I was also involved in early discussions with local First Tee functionaries, and even did a lengthy interview with Joe Louis Barrow, who was just starting as the group's national executive director. But completing the third edition of my book, "Golf Courses of the Pacific Northwest," and co-authoring and publishing the massive "Championships & Friendships: The First 100 Years of the Pacific Northwest Golf Association," took precedence.
Over the years I've also volunteered as a founding member of the PNGA's Publications Committee; media coordinator and advisor for the Washington Junior Golf Association; and media consultant for the Northwest Turfgrass Association, of which I remain a proud, honorary member.
When we joined Sand Point Country Club in Seattle I channeled my extracurricular energies there, serving on the board and heading up or being on various committees, particularly those named Golf and Green. I'm still on the Green Committee and chair the club's Tree Committee, which has been rewarding, and have served for several years as a club rep with the PNGA and WSGA.
So after a spell of focusing on golf in my own back yard I couldn't help but be drawn to an appeal made in fall 2011 by Karen Armstead for volunteers to help with a nonprofit called First Green, of which she is the executive director. I knew all about it, having, yes, served on the original group that helped define the foundation back in the mid-'90s. After expressing my willingness to become reacquainted with the organization, it was only a short time later that I was voted in by the First Green board as president in early 2012.

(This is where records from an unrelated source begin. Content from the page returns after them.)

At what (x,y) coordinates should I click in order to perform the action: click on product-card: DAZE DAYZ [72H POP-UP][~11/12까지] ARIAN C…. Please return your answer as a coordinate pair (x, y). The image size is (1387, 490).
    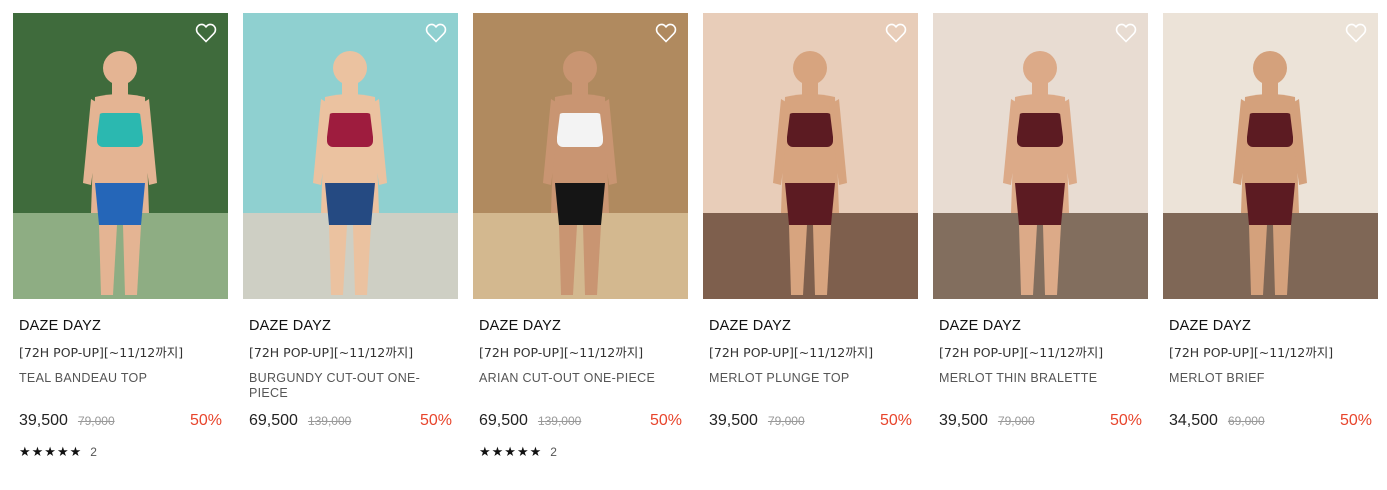
    Looking at the image, I should click on (580, 236).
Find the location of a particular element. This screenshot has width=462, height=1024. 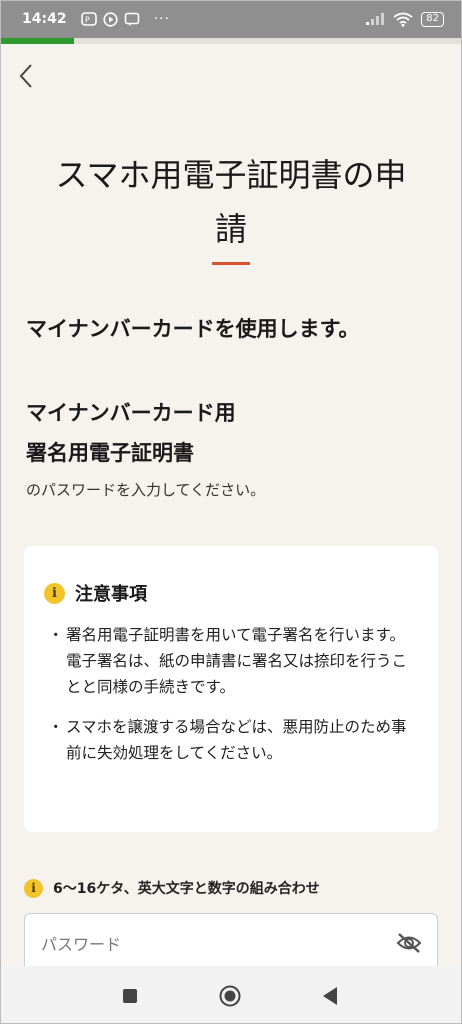

app-icon: P is located at coordinates (88, 19).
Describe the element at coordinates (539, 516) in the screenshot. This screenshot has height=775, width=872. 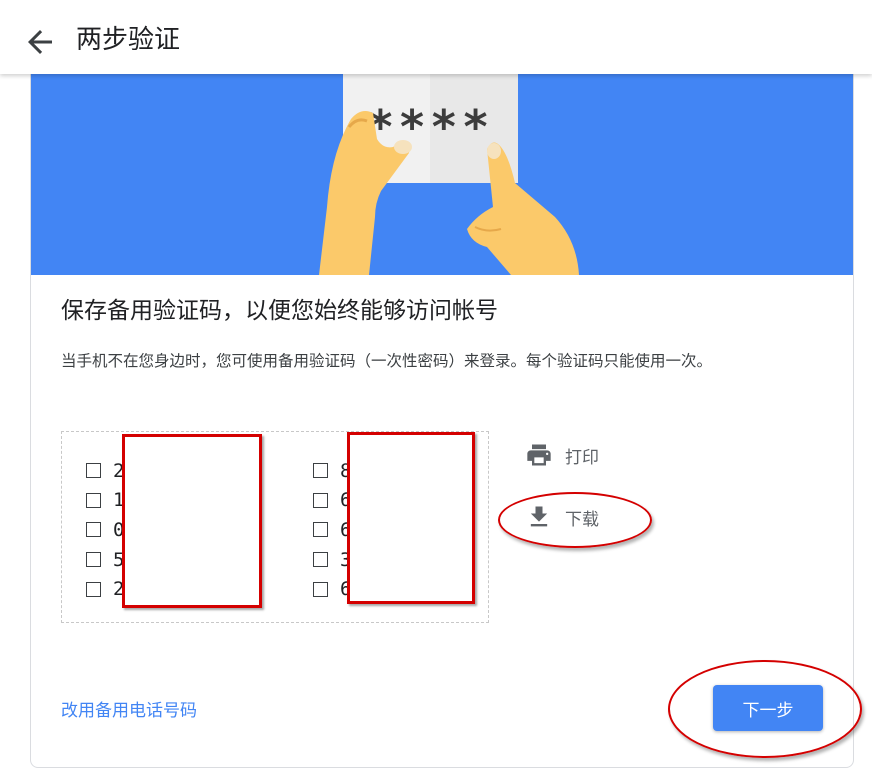
I see `download-icon` at that location.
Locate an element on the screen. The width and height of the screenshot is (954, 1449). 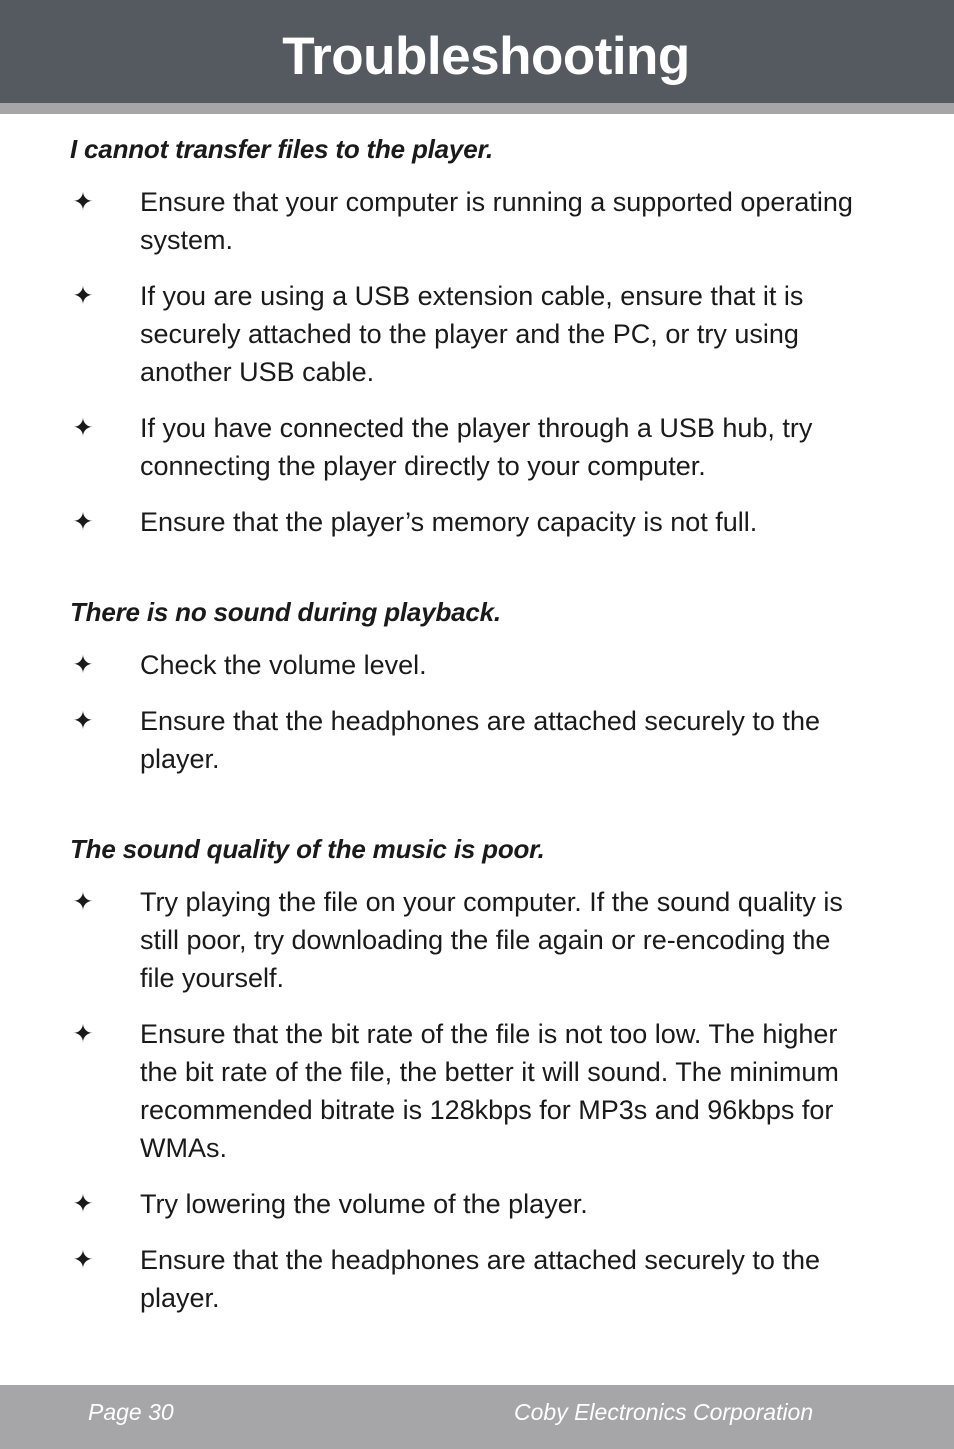
page-footer: Page 30 Coby Electronics Corporation is located at coordinates (477, 1417).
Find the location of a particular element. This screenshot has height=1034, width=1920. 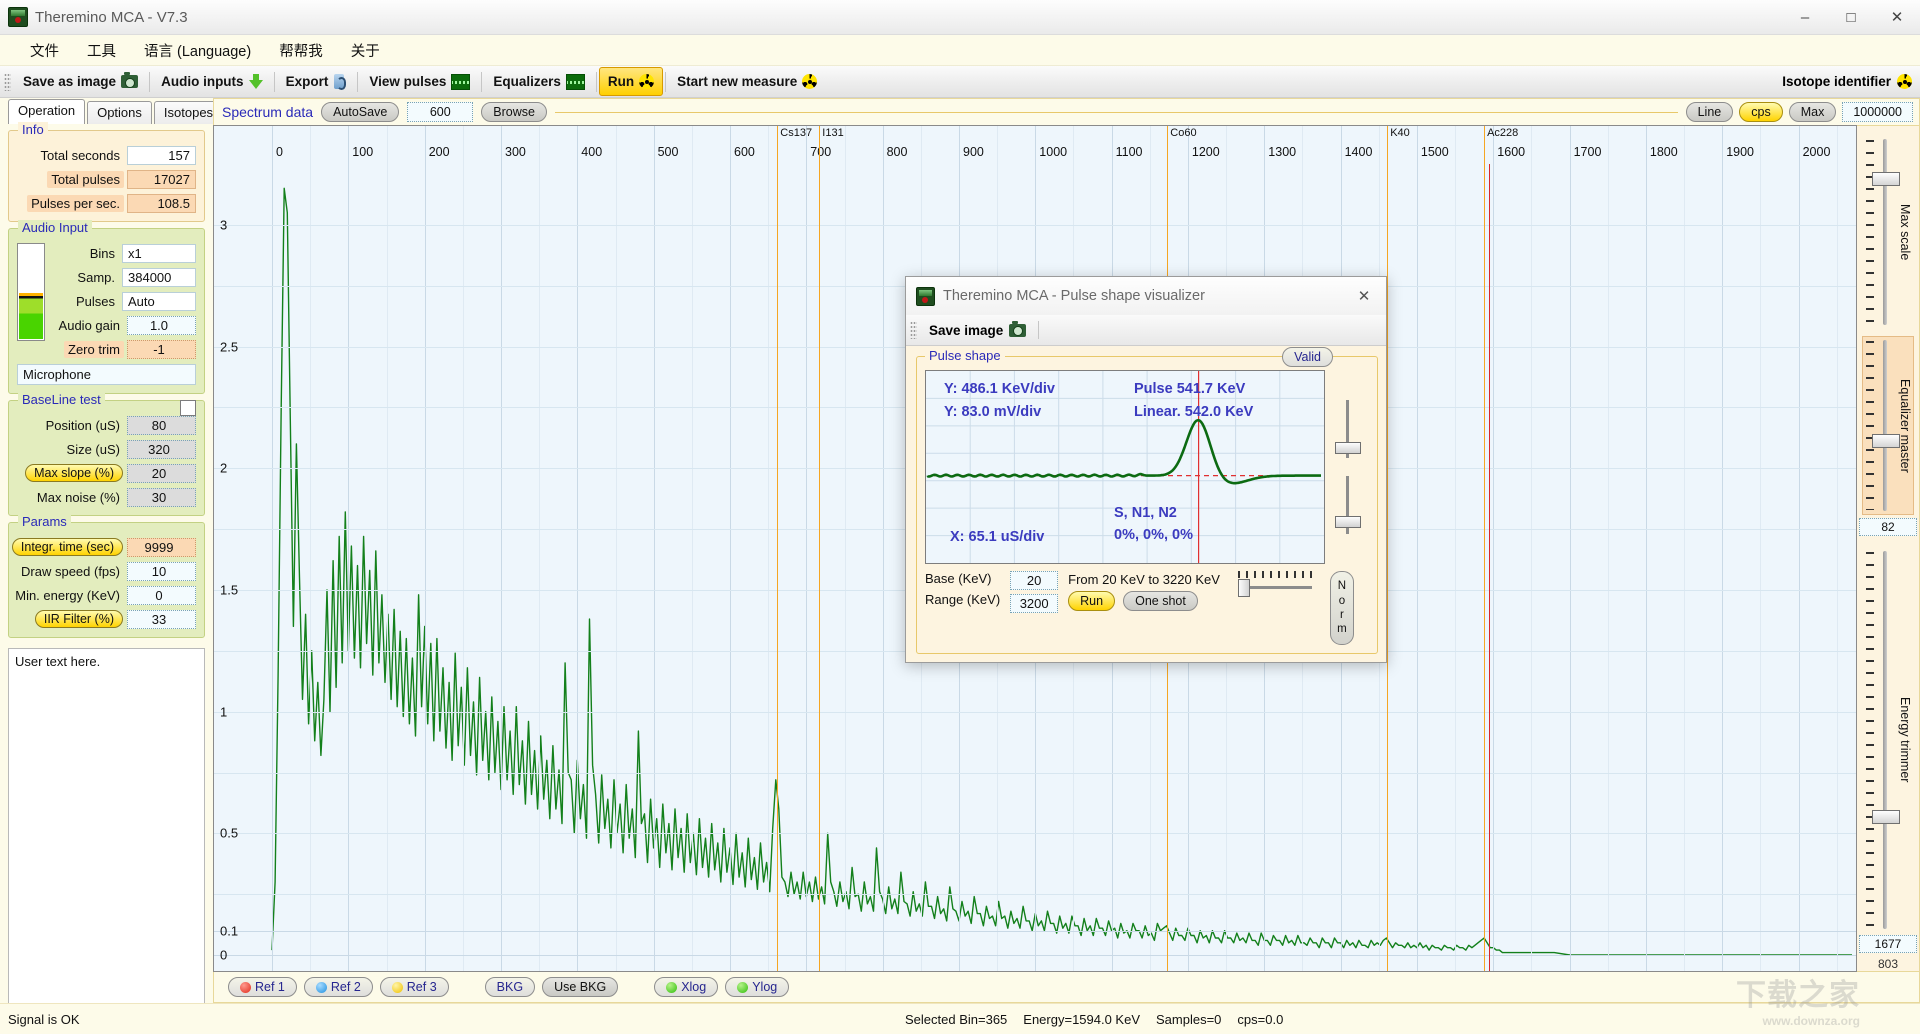

ref2-button: Ref 2 is located at coordinates (338, 987).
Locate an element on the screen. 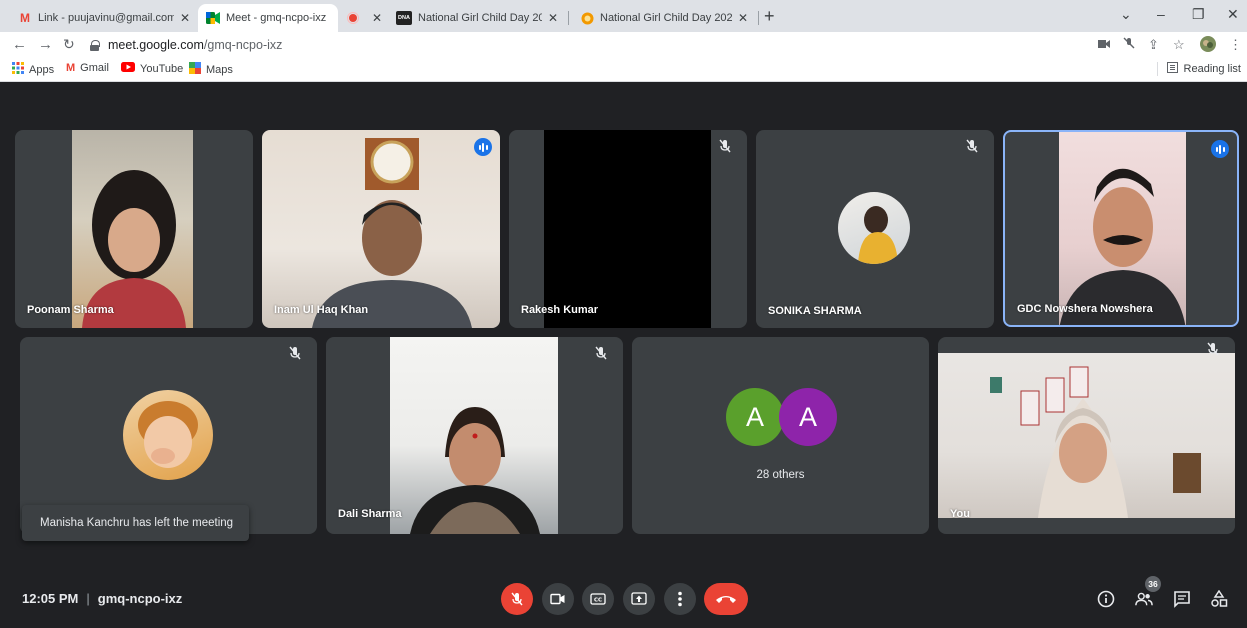  bookmarks-bar: Apps M Gmail YouTube Maps Reading list is located at coordinates (624, 70).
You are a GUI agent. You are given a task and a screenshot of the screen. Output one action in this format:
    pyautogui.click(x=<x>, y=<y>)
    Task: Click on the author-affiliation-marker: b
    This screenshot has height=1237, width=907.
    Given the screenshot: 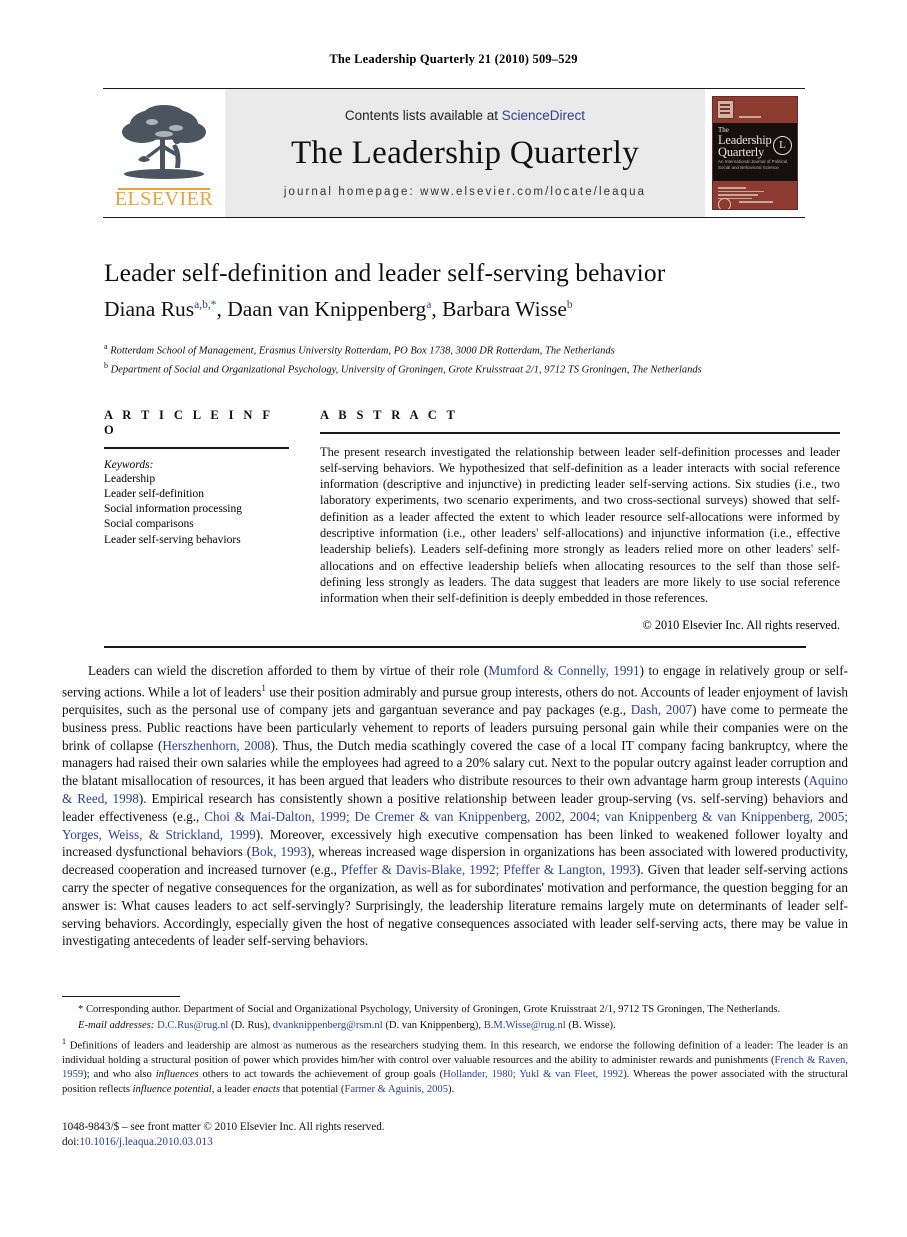 What is the action you would take?
    pyautogui.click(x=570, y=305)
    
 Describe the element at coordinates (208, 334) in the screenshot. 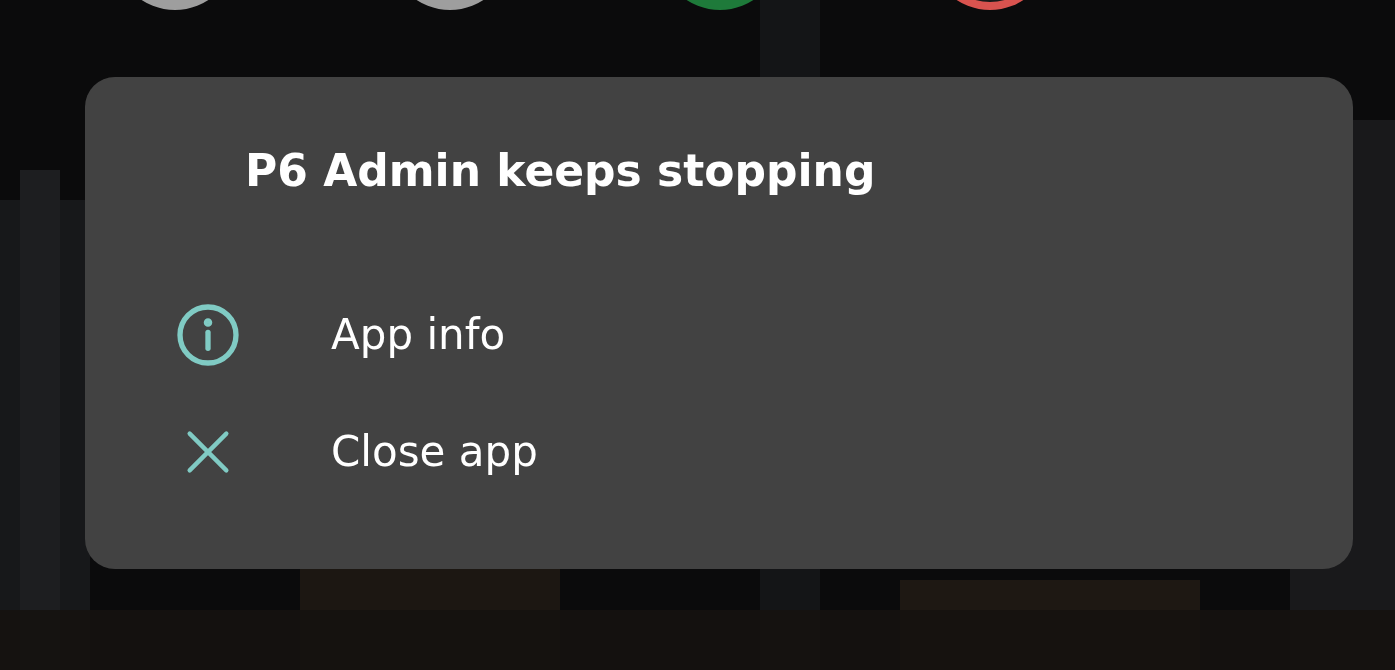

I see `info-icon` at that location.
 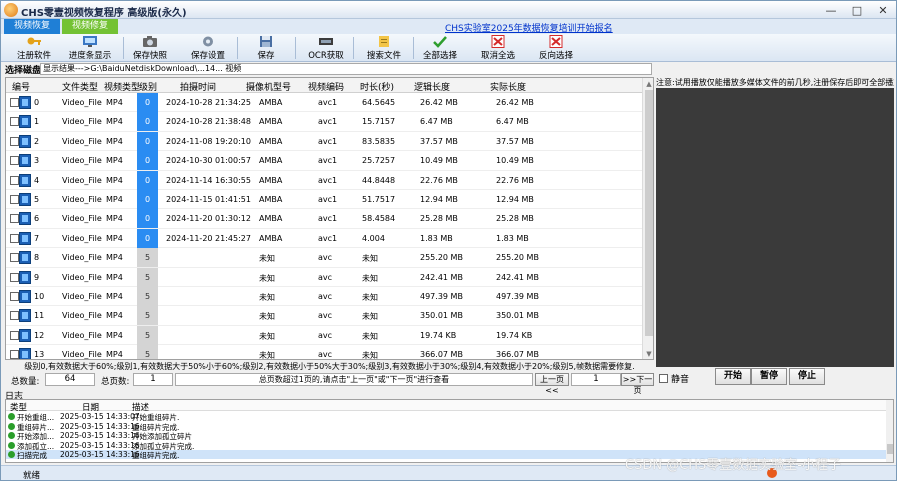 I want to click on cell-actual-size: 25.28 MB, so click(x=515, y=219).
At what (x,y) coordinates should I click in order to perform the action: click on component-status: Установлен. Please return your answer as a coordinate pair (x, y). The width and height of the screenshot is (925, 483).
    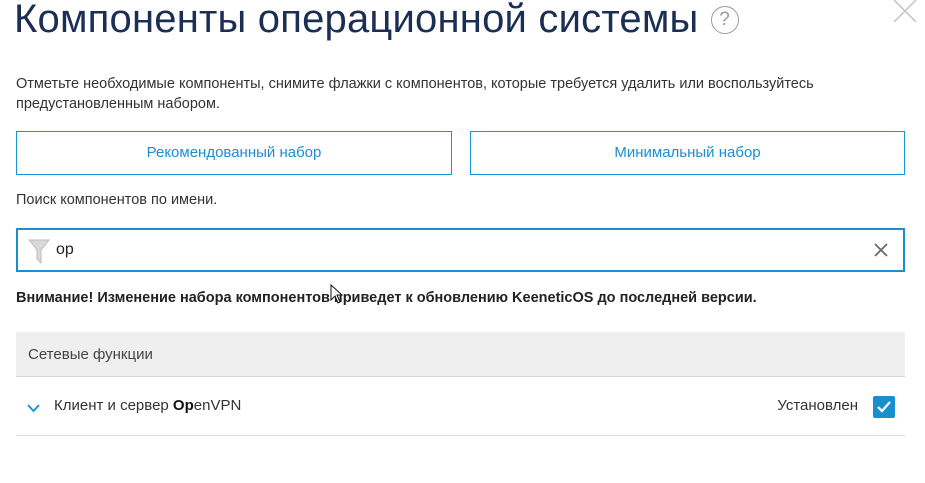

To me and many other like-minded golf lovers, First Green makes incredible sense as a way to attract young people to the game. We host and coordinate outdoor "learning labs" at golf courses that allow elementary, middle and high school students to perform hands-on experiments and tests, all with the support of their teachers and within the focus of their schools' environmental science and/or horticulture curricula. Since the start of the program over 8,000 elementary, middle and high school students in Washington State and the Portland area have participated in these field trips (for further details, visit http://www.thefirstgreen.org). And the program can work anywhere in the U.S.
The students - many of whom have never stepped foot on a golf course before and who often have been told that golf damages the environment - test water quality and soil samples, identify insects, conduct water measurements, and learn about the life cycles of salmon and other native species. In other words, they find that nature actually thrives on and around these fastidiously tended, low-mown and irrigated acreages.
First Green emphasizes the environmental and community benefits of golf courses, while introducing potential new players to the game in a fun, educational manner. Several First Green "graduates" became so enthused with their field-trip experiences that they went on to universities to study Environmental Science, Horticulture, and Landscape or Turf Management.
The nonprofit receives financial and moral support from the USGA, WSGA, GCSAA, area superintendents and regional turfgrass associations, school systems, parents, teachers and individual golfers, who all believe that First Green can play an important role in helping to clarify and demystify these massive green spaces called golf courses.
To me personally, my work for First Green could very well be the final time I say "Yes" to a request and become a volunteer. I'm not guaranteeing anything though. I've said that before and, based on my track record, it isn't etched in stone.